▶ [Saved data entries]:
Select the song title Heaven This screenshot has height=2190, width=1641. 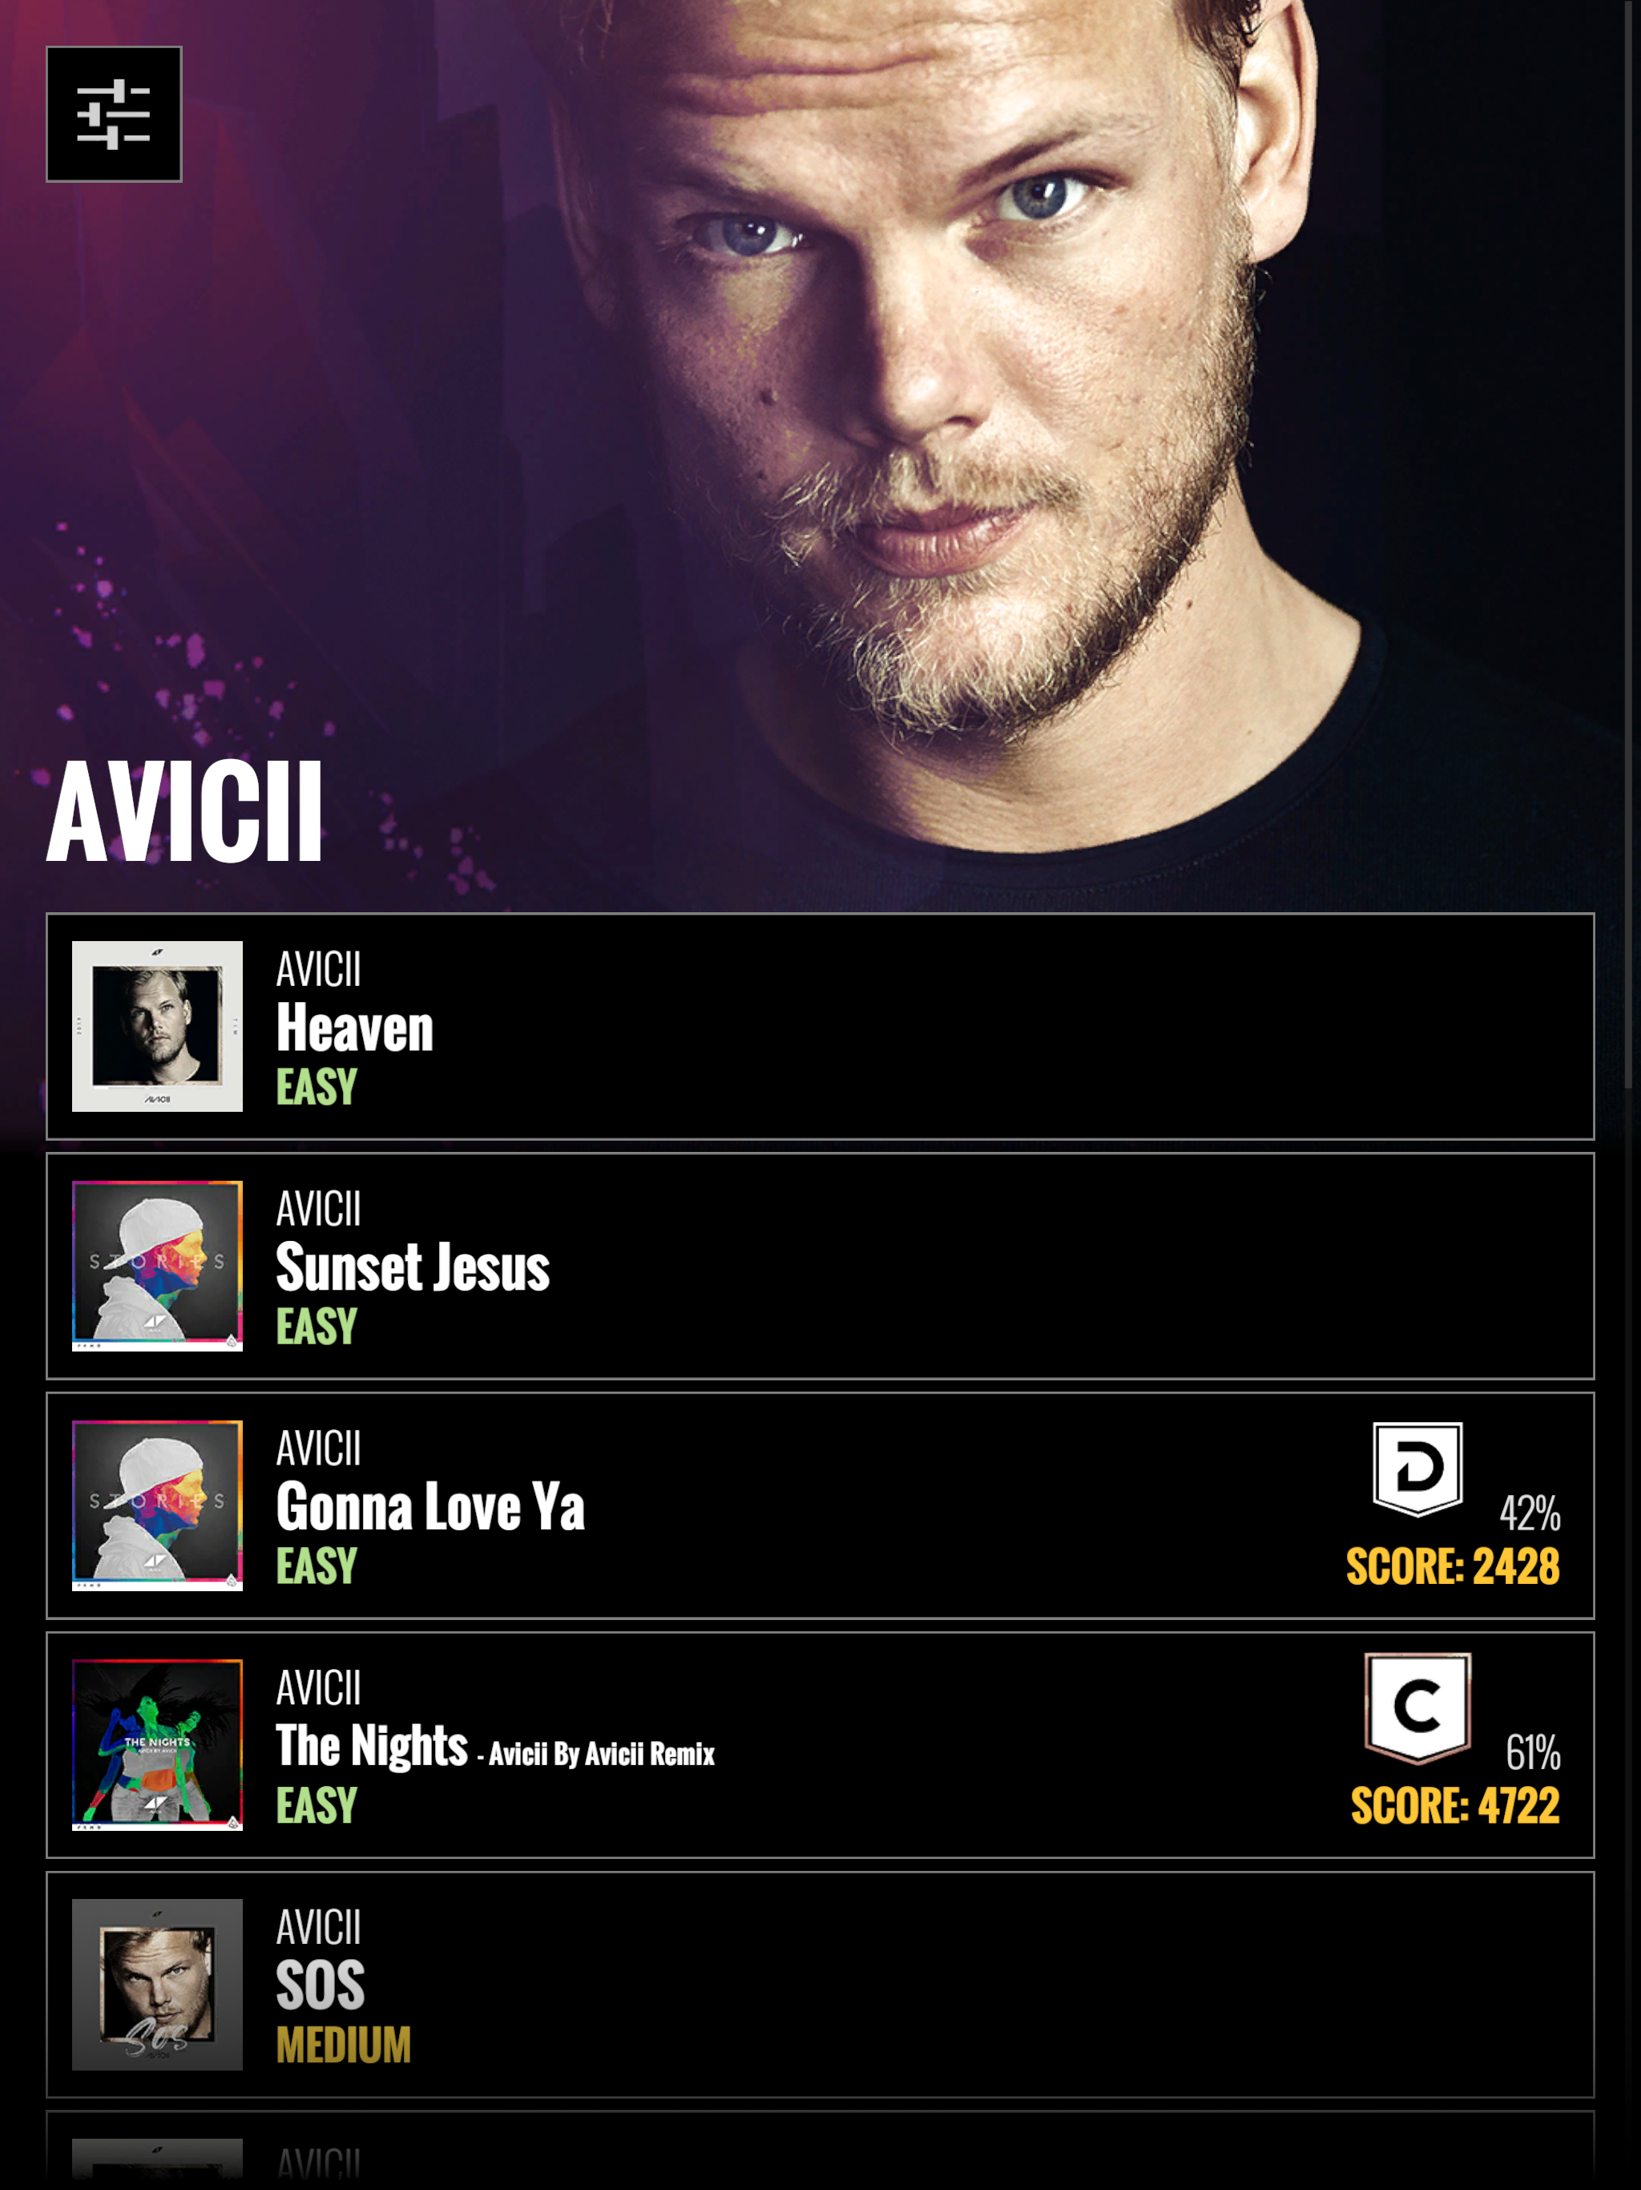pyautogui.click(x=354, y=1028)
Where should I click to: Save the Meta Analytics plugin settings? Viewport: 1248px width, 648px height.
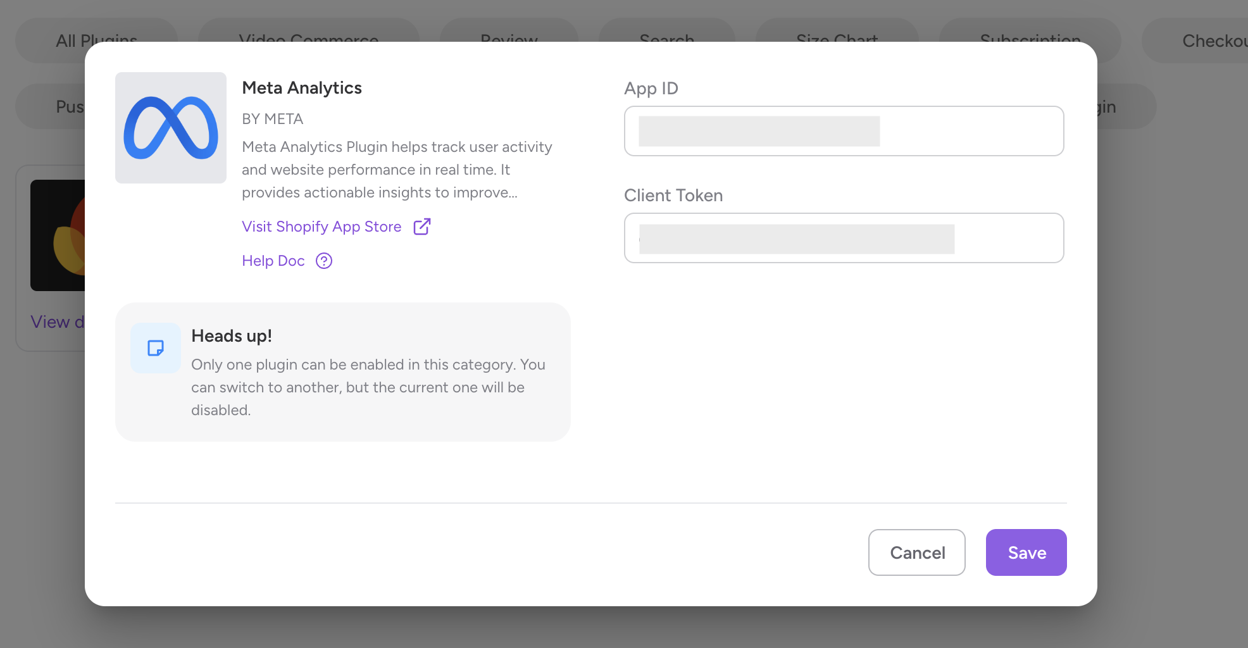click(1026, 552)
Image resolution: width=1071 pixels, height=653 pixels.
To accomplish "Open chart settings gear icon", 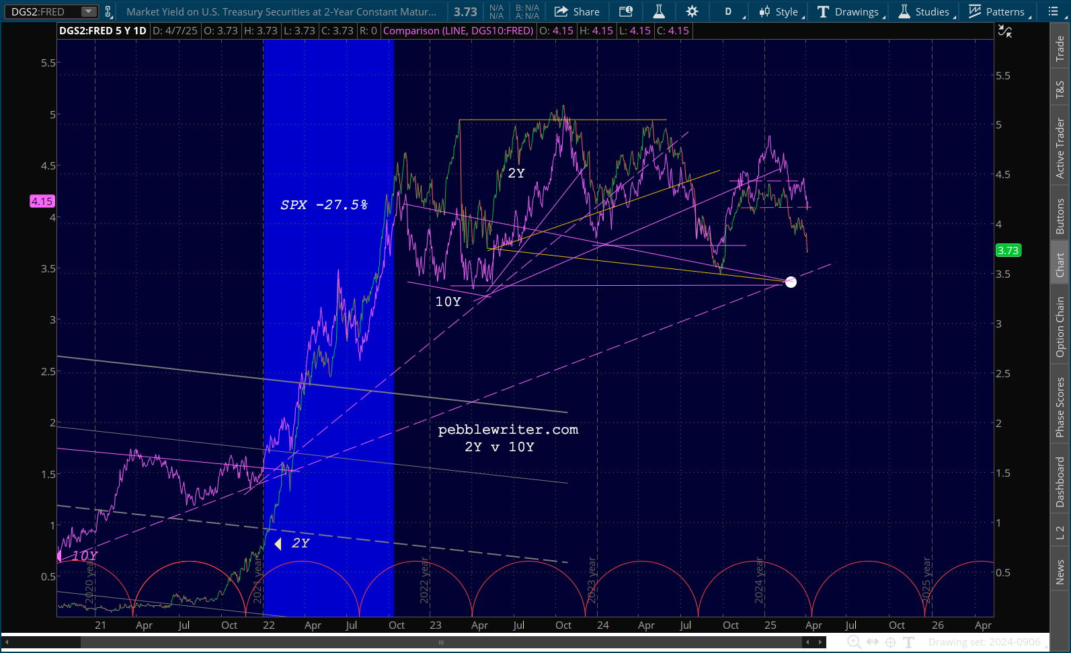I will [692, 11].
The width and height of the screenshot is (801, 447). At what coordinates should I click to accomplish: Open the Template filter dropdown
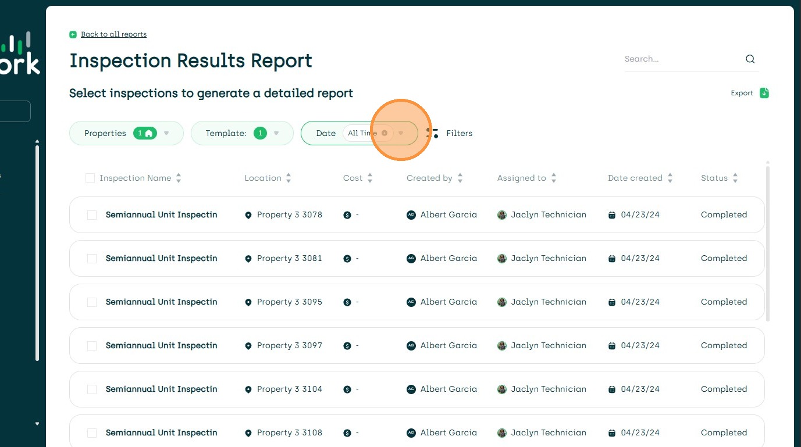tap(276, 133)

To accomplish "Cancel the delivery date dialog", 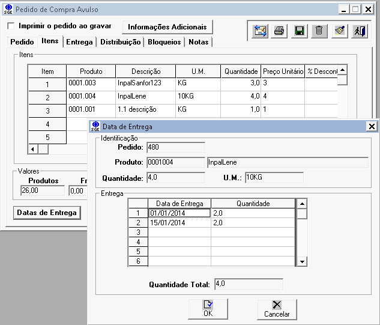I will click(x=277, y=309).
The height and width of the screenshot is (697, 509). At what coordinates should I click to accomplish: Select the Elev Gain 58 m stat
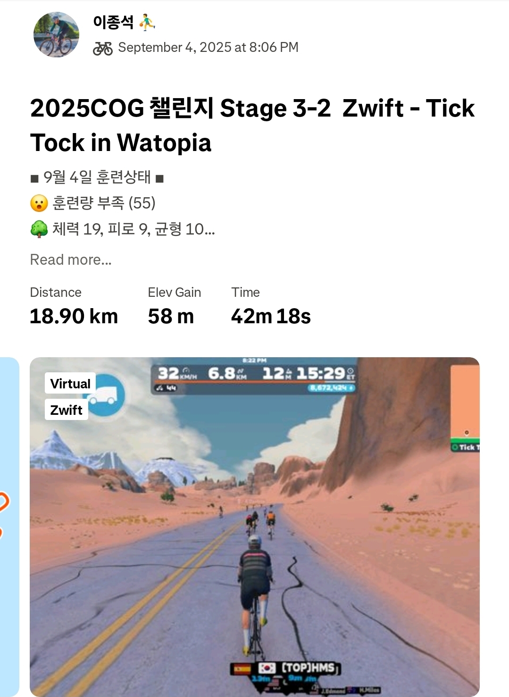[175, 306]
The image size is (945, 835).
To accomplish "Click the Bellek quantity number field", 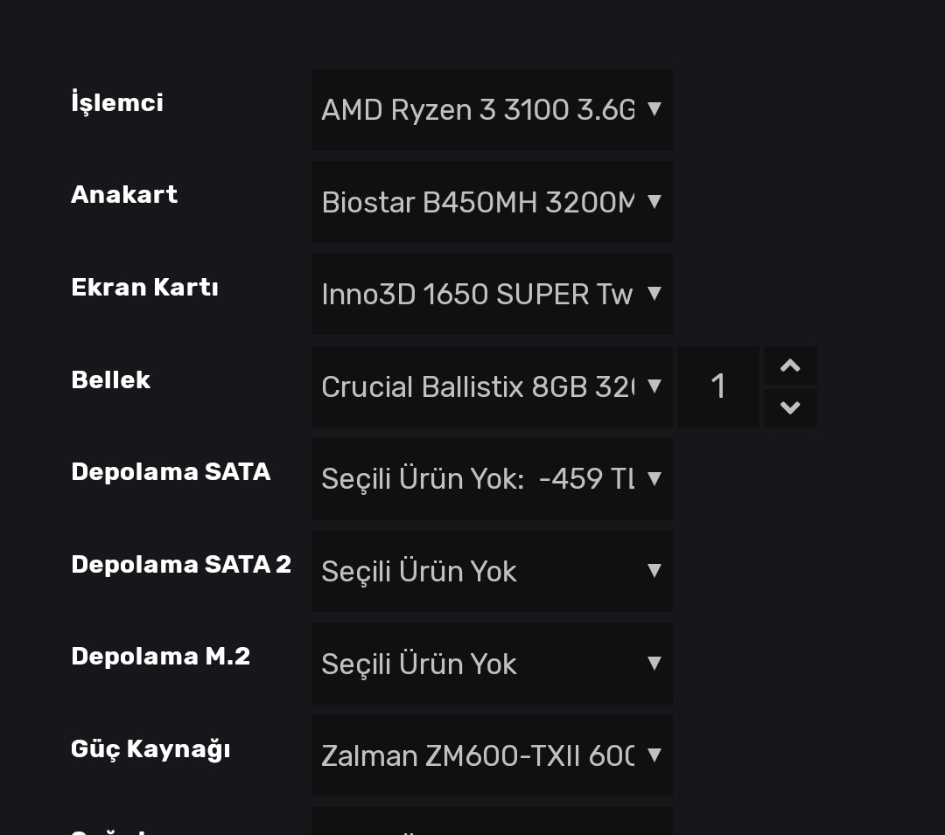I will coord(718,386).
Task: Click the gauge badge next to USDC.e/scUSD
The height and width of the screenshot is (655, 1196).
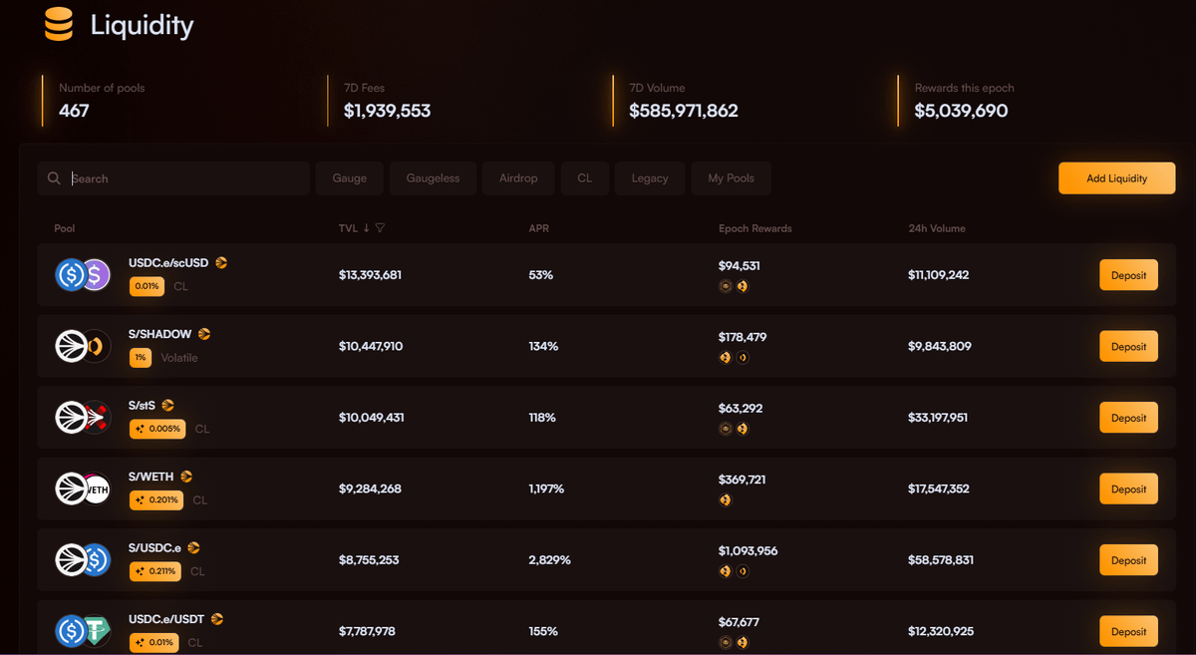Action: (221, 263)
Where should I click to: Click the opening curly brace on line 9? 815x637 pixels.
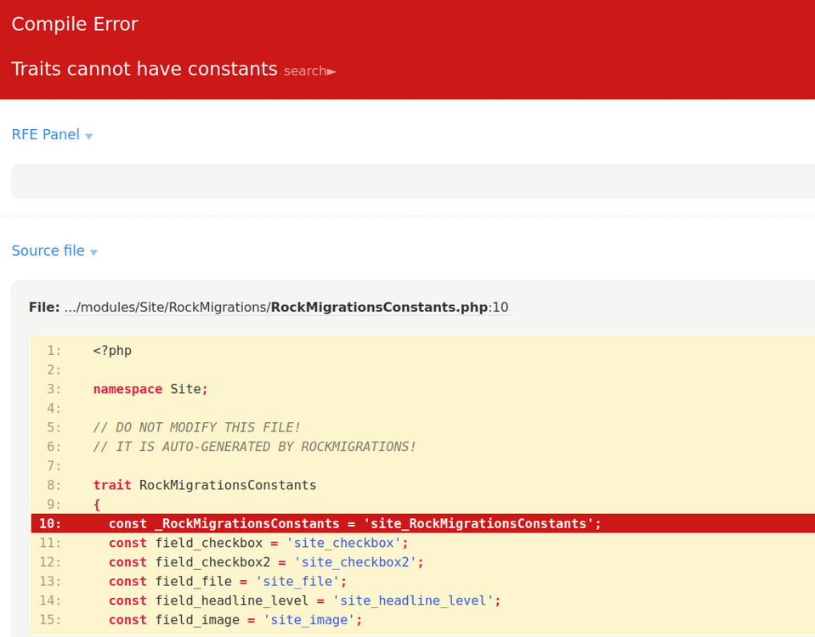pyautogui.click(x=97, y=505)
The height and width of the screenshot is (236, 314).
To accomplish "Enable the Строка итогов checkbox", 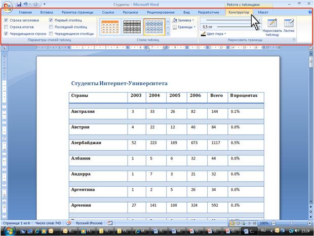I will 6,27.
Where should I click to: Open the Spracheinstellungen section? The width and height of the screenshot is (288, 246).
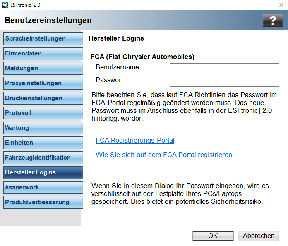point(43,38)
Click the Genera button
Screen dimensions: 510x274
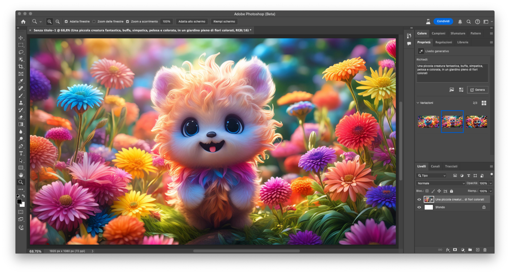click(478, 90)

▶ [EXERCISE OBJECTIVE]: Where a line contains "Where should I click to: Open", begin there and set down exactly each line through the end of the data above, omitting any pictures.

▶ [EXERCISE RESPONSE]:
Where should I click to: Open the Spracheinstellungen section? The width and height of the screenshot is (288, 246).
point(43,38)
Click the Genera button
Screen dimensions: 510x274
click(478, 90)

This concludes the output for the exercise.